#### Task:
Only one part of the listing is needed: the lines from the one with "Task: Click the" through the last line, copied exactly and free of pictures.

#### Input for this task:
=== Section Start ===
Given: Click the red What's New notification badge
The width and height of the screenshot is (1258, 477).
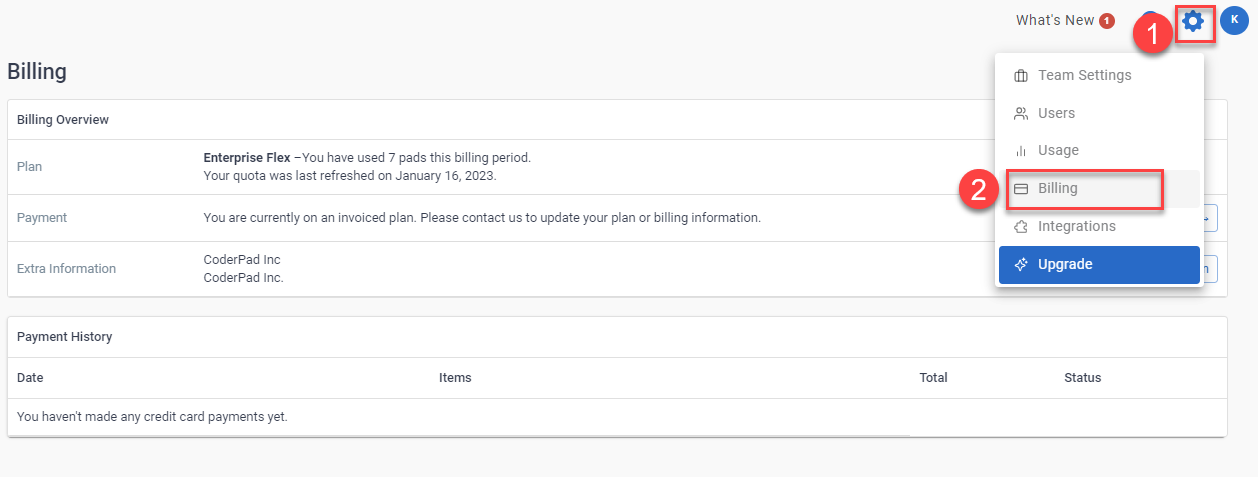Looking at the screenshot, I should (x=1106, y=21).
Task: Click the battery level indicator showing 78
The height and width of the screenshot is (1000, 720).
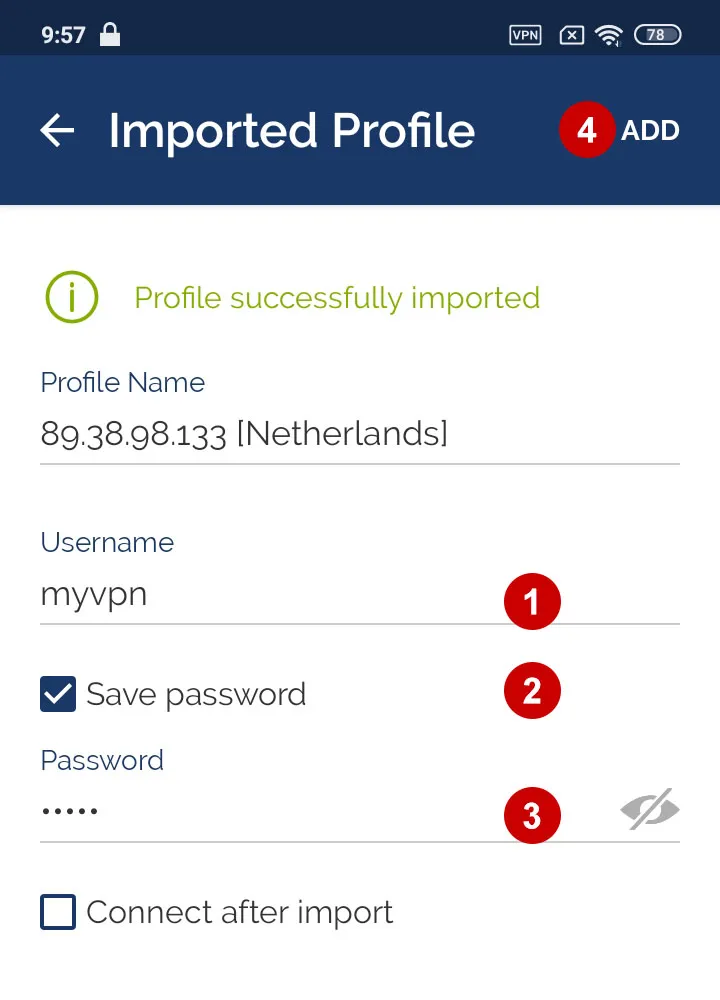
=== Section End ===
#### Finished task:
Task: Click the battery level indicator showing 78
The height and width of the screenshot is (1000, 720).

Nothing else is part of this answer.